If I were in the situation (and I have been), I'd have complied. Call it a disservice to my readers, but the bigger picture is that it'd be an even bigger disservice to my readers when all our Sony coverage suddenly disappears -- all because I didn't want to take down one article. I was in a similar situation when I made some blunt remarks about Eidos' booth and poor showing at E3 2004 (it was indeed very poor, I stand by that)...they wiped me off their list, but they were much hastier about it than Sony was with Kotaku. Oh well, such is the media industry -- PR people will get mad at you very often, but you have to go about things like this the proper way.

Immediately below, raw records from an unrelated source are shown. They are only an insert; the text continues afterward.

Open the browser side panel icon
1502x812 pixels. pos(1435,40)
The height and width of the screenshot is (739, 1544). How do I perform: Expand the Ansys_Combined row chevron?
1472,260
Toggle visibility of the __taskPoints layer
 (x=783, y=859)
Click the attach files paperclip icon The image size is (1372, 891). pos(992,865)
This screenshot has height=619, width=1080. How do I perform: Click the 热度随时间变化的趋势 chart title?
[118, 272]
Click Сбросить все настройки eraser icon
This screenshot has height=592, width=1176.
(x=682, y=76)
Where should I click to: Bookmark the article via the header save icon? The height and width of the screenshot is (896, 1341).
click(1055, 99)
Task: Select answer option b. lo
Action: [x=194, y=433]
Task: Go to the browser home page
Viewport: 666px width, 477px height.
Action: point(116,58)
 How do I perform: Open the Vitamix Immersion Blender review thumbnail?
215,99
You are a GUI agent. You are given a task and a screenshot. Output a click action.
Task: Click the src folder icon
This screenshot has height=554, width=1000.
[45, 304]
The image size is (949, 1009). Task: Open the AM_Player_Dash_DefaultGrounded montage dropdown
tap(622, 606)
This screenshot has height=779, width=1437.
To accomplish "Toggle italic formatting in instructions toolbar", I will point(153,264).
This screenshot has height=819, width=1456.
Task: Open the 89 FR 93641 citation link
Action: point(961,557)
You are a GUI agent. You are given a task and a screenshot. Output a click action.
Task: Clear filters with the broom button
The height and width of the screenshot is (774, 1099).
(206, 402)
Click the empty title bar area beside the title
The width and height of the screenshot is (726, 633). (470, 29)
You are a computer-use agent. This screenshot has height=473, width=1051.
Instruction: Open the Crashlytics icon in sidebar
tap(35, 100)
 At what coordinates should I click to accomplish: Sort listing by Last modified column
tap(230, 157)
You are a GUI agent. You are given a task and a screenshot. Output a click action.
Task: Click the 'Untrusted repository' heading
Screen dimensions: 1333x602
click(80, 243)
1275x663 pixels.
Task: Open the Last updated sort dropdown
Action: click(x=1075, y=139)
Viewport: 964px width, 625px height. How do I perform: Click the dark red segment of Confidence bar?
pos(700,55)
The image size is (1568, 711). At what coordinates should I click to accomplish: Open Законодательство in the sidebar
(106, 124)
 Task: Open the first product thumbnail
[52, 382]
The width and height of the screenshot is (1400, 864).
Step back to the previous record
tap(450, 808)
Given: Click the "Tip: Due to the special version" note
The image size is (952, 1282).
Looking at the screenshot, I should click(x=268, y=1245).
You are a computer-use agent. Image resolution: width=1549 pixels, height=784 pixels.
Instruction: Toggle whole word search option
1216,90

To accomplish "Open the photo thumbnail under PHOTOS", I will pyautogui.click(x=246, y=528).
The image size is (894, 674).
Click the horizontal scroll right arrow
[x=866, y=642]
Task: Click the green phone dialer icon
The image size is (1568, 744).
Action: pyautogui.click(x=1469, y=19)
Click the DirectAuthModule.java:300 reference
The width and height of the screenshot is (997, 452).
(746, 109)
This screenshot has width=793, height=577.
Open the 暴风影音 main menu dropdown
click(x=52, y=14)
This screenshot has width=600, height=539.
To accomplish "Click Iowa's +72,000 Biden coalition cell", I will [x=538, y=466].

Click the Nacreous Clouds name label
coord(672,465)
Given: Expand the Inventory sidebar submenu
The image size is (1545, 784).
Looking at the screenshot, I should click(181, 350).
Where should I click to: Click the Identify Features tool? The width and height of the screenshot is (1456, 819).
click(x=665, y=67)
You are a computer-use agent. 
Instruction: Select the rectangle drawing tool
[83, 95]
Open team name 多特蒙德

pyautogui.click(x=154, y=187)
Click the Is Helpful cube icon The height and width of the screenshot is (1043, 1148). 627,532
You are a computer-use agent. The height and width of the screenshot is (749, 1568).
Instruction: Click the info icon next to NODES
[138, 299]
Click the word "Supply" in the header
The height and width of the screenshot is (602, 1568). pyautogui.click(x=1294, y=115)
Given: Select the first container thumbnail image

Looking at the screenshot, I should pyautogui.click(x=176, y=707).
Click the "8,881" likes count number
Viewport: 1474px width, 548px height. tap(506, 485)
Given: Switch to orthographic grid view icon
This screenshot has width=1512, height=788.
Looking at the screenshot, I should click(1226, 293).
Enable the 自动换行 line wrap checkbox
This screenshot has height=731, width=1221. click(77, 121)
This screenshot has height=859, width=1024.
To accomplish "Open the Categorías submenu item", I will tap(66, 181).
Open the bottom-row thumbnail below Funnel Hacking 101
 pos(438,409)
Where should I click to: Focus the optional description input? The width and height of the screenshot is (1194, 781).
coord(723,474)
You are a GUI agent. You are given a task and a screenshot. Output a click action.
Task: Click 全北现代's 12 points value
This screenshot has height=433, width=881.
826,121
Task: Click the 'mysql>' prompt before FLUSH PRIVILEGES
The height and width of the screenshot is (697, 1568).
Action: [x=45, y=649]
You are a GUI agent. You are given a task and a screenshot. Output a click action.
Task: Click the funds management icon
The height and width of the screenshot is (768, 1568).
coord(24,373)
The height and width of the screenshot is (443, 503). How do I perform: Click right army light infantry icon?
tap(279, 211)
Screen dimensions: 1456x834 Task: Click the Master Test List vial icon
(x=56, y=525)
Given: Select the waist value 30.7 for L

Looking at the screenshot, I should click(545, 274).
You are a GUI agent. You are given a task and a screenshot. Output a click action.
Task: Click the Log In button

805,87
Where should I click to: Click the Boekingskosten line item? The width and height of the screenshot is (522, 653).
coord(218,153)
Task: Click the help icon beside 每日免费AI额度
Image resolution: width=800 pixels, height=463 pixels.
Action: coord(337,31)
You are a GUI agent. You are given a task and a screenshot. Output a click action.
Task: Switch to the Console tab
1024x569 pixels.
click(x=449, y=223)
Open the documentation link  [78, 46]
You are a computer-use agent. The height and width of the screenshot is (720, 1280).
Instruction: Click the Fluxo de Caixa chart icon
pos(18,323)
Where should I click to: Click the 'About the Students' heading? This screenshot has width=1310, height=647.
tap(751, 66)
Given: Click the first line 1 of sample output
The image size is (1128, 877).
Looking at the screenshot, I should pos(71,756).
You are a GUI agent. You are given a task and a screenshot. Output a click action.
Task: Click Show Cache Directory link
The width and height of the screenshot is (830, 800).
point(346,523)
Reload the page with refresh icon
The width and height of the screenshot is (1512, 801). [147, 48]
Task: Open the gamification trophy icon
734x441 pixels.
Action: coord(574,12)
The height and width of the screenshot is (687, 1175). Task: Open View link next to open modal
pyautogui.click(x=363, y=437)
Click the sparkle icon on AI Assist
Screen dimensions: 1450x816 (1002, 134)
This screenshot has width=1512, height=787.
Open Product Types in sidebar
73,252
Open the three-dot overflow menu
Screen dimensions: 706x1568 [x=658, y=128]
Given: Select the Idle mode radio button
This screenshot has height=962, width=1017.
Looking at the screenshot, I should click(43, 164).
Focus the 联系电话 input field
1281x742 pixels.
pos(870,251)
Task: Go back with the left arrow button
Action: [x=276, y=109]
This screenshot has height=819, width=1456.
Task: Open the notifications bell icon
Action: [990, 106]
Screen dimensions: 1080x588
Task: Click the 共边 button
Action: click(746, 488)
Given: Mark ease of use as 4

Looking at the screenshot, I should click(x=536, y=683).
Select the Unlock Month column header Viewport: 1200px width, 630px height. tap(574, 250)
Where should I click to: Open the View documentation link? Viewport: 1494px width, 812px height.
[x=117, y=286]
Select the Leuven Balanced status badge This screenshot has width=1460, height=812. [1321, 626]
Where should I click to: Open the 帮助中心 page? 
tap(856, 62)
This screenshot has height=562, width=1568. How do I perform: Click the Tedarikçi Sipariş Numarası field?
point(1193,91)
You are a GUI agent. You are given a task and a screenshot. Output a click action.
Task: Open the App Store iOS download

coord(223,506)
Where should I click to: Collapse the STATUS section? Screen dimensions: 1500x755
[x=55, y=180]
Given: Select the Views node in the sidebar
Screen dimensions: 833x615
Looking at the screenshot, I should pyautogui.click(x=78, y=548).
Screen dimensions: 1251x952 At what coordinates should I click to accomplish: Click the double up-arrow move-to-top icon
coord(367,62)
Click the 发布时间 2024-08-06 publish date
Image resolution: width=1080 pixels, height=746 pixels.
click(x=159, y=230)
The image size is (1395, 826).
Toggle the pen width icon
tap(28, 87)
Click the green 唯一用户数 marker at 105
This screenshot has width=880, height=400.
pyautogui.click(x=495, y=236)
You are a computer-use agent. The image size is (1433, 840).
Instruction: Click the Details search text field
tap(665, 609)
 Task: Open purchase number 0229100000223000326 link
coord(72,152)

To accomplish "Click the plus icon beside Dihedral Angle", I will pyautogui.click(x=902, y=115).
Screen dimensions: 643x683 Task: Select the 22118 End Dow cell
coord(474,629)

This Stuff is Crazier Than the Stock Market
Lastly, I'm beginning to wonder a few things about the sales of the PSP, PS3, and Wii. It seems like the X360's sales numbers have leveled (more or less), meanwhile the PSP continues to fluctuate up and down, the PS3 is right behind the X360, and the Wii is enjoying some big sales. It almost reminds me of what happened two generations ago, and how Nintendo came out very strong in sales with the N64 until Fall 1997 saw the PlayStation with an all new Final Fantasy. The main question is: will the Nintendo Wii maintain its success? Because thus far, a number of analysts have all agreed that the system will end up last in console sales, which is sort of hard to believe. Will the Wii actually experience such a radical halt in sales leaving in the distant 3rd it's predicted to be in?
It's impressive that the PS3 sold over 200k consoles in January here in the US, especially considering that January had not one PS3 game released, and December wasn't any better. In Japan, though...the PS3 isn't fairing too well at the moment. Monthly sales are just around 100k, which isn't super hot. But Japan's PS3 game list is actually weaker that ours in the States. It's important to not count out a console, especially this early in the race. The Nintendo DS wasn't exactly a powerhouse early on in its life, but some incredible games and a revised price-tag changed all of that around for Nintendo. Having said that, better game software in Japan should help the PS3 perform properly...just look at how Monster Hunter Portable 2nd helped sell 100k PSP's last week in Japan. Software really is the key.